The article reviews 12 cases of Anand’s. These cases were examined as part of a retrospective chart review for patients who underwent these techniques as part of standard care. Patients were 50 to 85 years old, with an average age of about 73. Each had undergone extensive conservative treatment, such as medical management and physical therapy, without long-term success. Curvature resulted from the degeneration of multiple discs, ranging from two to eight segments of the spine.

The first stage of the two- to three-step correction procedure was performed through small incisions in the patient’s side, working through a tube to access the front of the spine. Using either of two systems – the XLIF® (Extreme Lateral Interbody Fusion) or the DLIF® (Direct Lateral Interbody Fusion) – Anand cleared out damaged disc material and replaced it with spacers filled with bone and a protein that promotes fusion.

“We used to access the front of the spine through the abdomen. The biggest advantage of going in from the side is that we no longer have to work around the organs and large blood vessels of the abdomen. We work through a very safe corridor to get to the discs in question. We go in and correct each disc that has collapsed, like building a skyscraper. As we put in spacers from the bottom up, we get considerable correction, just from doing the lateral approach, the first stage,” Anand said.

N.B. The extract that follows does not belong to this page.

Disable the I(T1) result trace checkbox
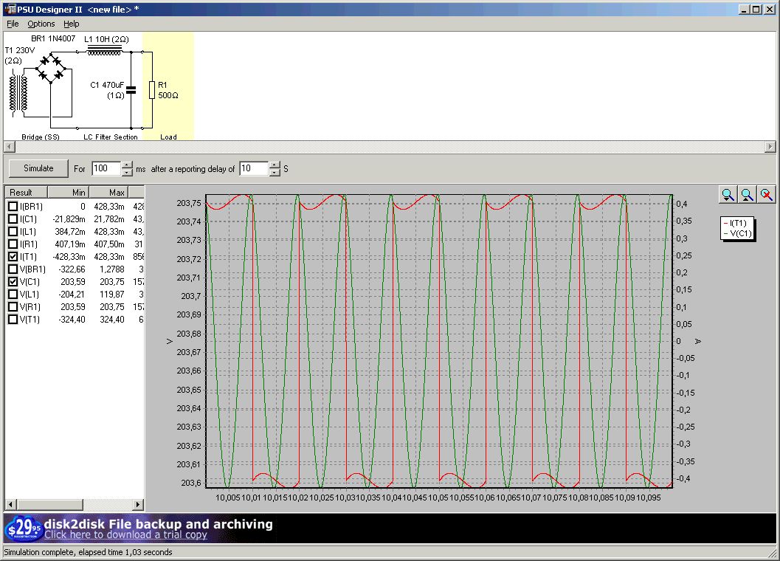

The second step was needed only for patients whose scoliosis affected the area between the lower end of the lumbar spine and the top of the sacral spine (the lumbar 5 and sacral 1 vertebrae), which cannot be accessed from the side because of the location of the pelvic bone. In these cases, the area was accessed from below, using the AxiaLIF® procedure, which allows the L5-S1 disc to be secured with a solid, sturdy screw.

The final stage, performed two or three days after the first, was the placement of rods on either side of the spine. This was accomplished with the use of the CD Horizon Longitude system and special high-tech screws.

“The third technology making this correction possible for these patients is the percutaneous screw that can be placed through small nicks in the skin. Using fluoroscopic guidance, we’re able to place the screws into the vertebral bodies and pass the rods through the skin into position. We then connect the rods to the screws and get further correction of the curve,” Anand said.

Anand, first author of the journal article, is a paid consultant with the three companies that market the instrumentation and techniques. Because he was involved in the development of the percutaneous screws, he receives royalties from the manufacturer when the devices are used elsewhere, but he receives no royalties on any cases performed at Cedars-Sinai.

“With traditional surgical procedures and large incisions, patients would have to spend time after surgery in the intensive care unit for monitoring and blood transfusions, and there would be months of recuperation,” said Anand. “With the new technologies and minimally invasive techniques, we lose very little blood and patients are back on a regular surgical nursing unit in about an hour. And instead of going through six months or more of painful, restricted recuperation, recovery time is much shorter and more comfortable. We’re achieving the same correction but through different, smaller, safer portals of entry.”